• The task: Write out the data in full, exactly as shown.

• Records from a collection:
━━━━━━━━━━━━━━━━━━━━

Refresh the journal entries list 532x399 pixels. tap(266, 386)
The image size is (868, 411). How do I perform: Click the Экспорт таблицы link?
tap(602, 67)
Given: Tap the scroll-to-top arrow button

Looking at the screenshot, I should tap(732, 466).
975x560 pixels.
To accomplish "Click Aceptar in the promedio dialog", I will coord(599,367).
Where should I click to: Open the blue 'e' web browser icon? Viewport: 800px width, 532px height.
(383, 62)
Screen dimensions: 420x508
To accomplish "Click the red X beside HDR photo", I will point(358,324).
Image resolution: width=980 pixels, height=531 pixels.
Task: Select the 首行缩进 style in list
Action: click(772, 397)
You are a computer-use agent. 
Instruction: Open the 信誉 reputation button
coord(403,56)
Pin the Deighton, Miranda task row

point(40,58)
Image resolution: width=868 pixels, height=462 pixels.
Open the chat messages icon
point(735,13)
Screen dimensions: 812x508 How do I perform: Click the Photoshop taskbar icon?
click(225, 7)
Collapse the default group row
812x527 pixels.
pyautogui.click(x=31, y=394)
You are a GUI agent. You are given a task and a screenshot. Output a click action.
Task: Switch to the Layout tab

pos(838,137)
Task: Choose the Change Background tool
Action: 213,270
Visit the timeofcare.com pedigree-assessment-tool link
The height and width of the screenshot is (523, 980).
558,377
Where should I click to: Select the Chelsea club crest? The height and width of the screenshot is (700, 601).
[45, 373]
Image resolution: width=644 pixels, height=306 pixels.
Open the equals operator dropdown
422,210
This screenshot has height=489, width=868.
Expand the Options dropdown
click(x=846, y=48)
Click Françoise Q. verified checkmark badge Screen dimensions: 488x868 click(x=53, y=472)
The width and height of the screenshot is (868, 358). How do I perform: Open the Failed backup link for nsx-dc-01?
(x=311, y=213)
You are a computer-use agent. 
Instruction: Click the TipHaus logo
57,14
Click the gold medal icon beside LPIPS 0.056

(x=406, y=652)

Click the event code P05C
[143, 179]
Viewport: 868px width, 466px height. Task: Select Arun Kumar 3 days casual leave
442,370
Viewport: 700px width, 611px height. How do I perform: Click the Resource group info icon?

━━━━━━━━━━━━━━━━━━━━

• Solution for this exercise:
Refresh the journal entries list 532x399 pixels. tap(266, 386)
The image size is (868, 411). How do I perform: Click the Экспорт таблицы link?
tap(602, 67)
Given: Tap the scroll-to-top arrow button

Looking at the screenshot, I should tap(732, 466).
975x560 pixels.
To accomplish "Click Aceptar in the promedio dialog", I will coord(599,367).
Where should I click to: Open the blue 'e' web browser icon? Viewport: 800px width, 532px height.
(383, 62)
Screen dimensions: 420x508
To accomplish "Click the red X beside HDR photo", I will point(358,324).
Image resolution: width=980 pixels, height=531 pixels.
Task: Select the 首行缩进 style in list
Action: click(772, 397)
You are a computer-use agent. 
Instruction: Open the 信誉 reputation button
coord(403,56)
Pin the Deighton, Miranda task row

point(40,58)
Image resolution: width=868 pixels, height=462 pixels.
Open the chat messages icon
point(735,13)
Screen dimensions: 812x508 How do I perform: Click the Photoshop taskbar icon?
click(225, 7)
Collapse the default group row
812x527 pixels.
pyautogui.click(x=31, y=394)
You are a GUI agent. You are given a task and a screenshot. Output a click action.
Task: Switch to the Layout tab

pos(838,137)
Task: Choose the Change Background tool
Action: 213,270
Visit the timeofcare.com pedigree-assessment-tool link
The height and width of the screenshot is (523, 980).
558,377
Where should I click to: Select the Chelsea club crest? The height and width of the screenshot is (700, 601).
[45, 373]
Image resolution: width=644 pixels, height=306 pixels.
Open the equals operator dropdown
422,210
This screenshot has height=489, width=868.
Expand the Options dropdown
click(x=846, y=48)
Click Françoise Q. verified checkmark badge Screen dimensions: 488x868 click(x=53, y=472)
The width and height of the screenshot is (868, 358). How do I perform: Open the Failed backup link for nsx-dc-01?
(x=311, y=213)
You are a computer-use agent. 
Instruction: Click the TipHaus logo
57,14
Click the gold medal icon beside LPIPS 0.056

(x=406, y=652)

Click the event code P05C
[143, 179]
Viewport: 868px width, 466px height. Task: Select Arun Kumar 3 days casual leave
442,370
Viewport: 700px width, 611px height. How do I perform: Click the Resource group info icon?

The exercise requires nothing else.